* _Page excerpt_
2. A president and director of a national bank is a trustee and confidential officer of same, and stands in a fiduciary relationship to said bank, and under no circumstances should he do any act that would be likely to render his personal interests antagonistic to those of the bank. Such an officer who, knowing a party to be a minor and without means, induces and directs the bank through its cashier to open an account with such customer, and by his direction to the cashier establishes the custom of paying the overdrafts of such customer and consents for such overdrawn account to be closed by notes, and countenances, connives, and allows such transactions without any authority from the board of directors, fails in his duty to the bank, and on the insolvency of such customer becomes personally responsible to the bank for such notes and overdrawn accounts; and more especially would he become thus responsible if he caused and induced the cashier to open and continue such account and close part of it with notes, upon the promise that he would see the same paid, and that he would subordinate the collection of a private debt of his on said customer to such advances thus made by the bank, and upon the insolvency of such customer to attempt to appropriate all of his property to the payment of his private debt. Apperson v. Bank, 10 S.W. Rep., 801; Bank v. Wilcox, 60 Cal. 126, 139-142; Loan Assn. v. Lyon, 29 N.J. Eq. 110, 111; Williams v. Riley, 34 N.J. Eq. 401; Austin v. Daniels, 4 Denio, 300; Wardell v. Railway, 103 U.S. 658; Ward v. Davidson, 1 S.W. Rep., 850; Rose v. Hayden, 57 Am. Rep., 145, 153-156; Taylor on Corp., sec. 627; Mitchell v. Reede, 61 N.Y. 139; Bain v. Brown, 56 N.Y. 288, 289.

* _Data entries_
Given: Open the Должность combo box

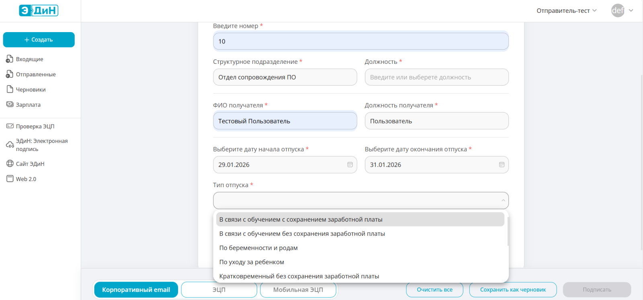Looking at the screenshot, I should 436,77.
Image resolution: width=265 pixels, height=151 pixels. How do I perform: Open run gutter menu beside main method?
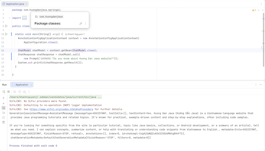point(6,34)
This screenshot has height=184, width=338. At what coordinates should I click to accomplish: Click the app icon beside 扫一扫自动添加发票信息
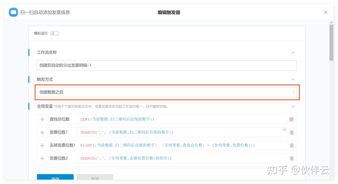tap(13, 13)
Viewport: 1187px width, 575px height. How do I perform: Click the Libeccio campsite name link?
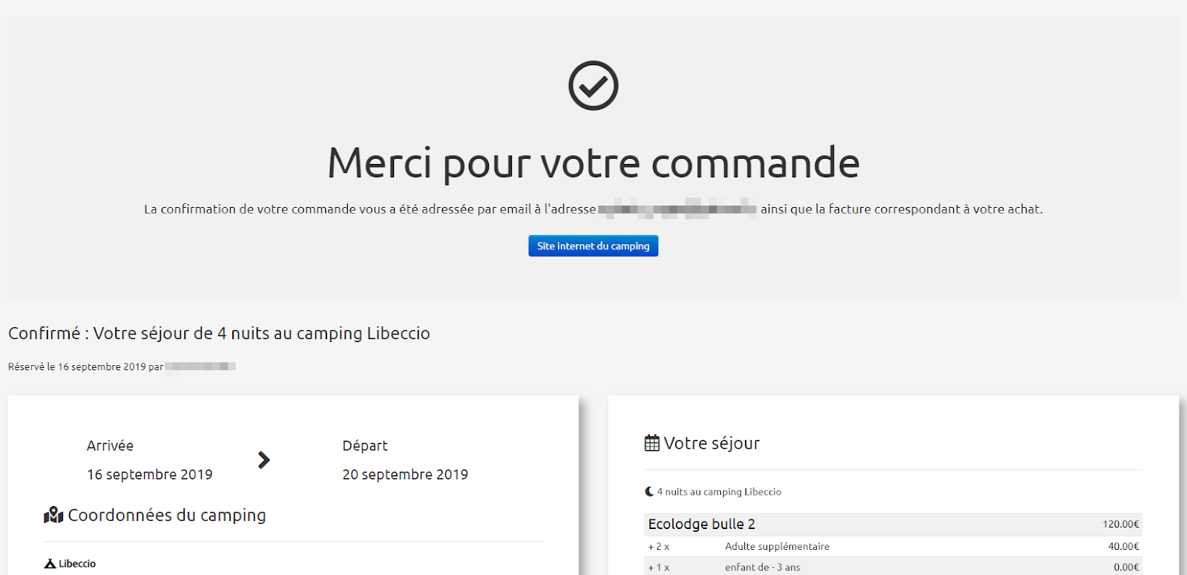(77, 564)
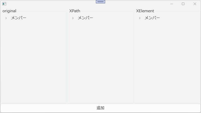Expand メンバー chevron in XElement panel
Viewport: 201px width, 113px height.
coord(140,18)
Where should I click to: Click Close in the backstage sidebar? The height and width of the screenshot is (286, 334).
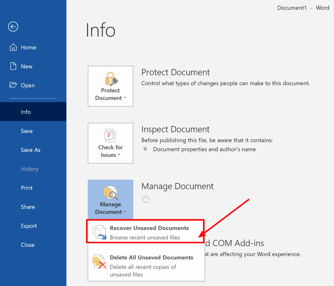click(27, 245)
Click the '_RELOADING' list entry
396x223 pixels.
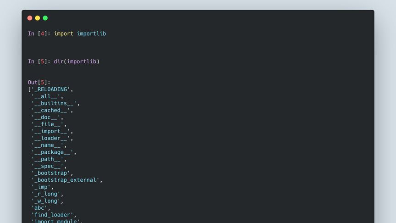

* _Task instructions_
a: In the passage on a bank president's duties, what relationship does a president and director of a national bank stand in toward the bank?
b: Carry on the passage on a bank president's duties from its last sentence.

* _Answer list_
a: A fiduciary relationship.

b:
3. Where two parties, A and B, are creditors of C, and both of their claims are secured by mortgages or a lien on the only property owned by C, and not more than sufficient to satisfy the claim of A, and A's indebtedness was created at the instance and request of B, and upon the faith of the promise and agreement of B that A's claim should be paid prior to his claim, and that he (B) would see that A's claim should be paid, though on the face of said mortgages or liens B's claim may be preferred to A's, yet B will in equity be estopped from claiming such preference or priority, and the proceeds of the sale of the said property will, in an equitable proceeding, be applied first to the payment of A's claim; and more especially will this be the case when B stands in a fiduciary and trust relationship to A, and is in law or good conscience duty bound to pay A's claim and see that it is secured and collected, C being responsible and insolvent. Whitehead v. Fisher, 64 Tex. 638 [ 64 Tex. 638], et seq.; Sanders v. Barlow, 21 Fed. Rep., 836-842; Finn v. Donahoe, 87 Mich. 292-295; 83 Mich. 165; Corbin v. Kincaid, 33 Kan. 649; Henry Coatworth Co. v. Bond, 55 N.W. Rep., 643; Utley v. Dunkelberger, 53 N.W. Rep., 408; Faxon v. Faxon, 28 Mich. 159; Dickerson v. Colgrove, 100 U.S. 578; Davis v. Dyer, 56 N.H. 143.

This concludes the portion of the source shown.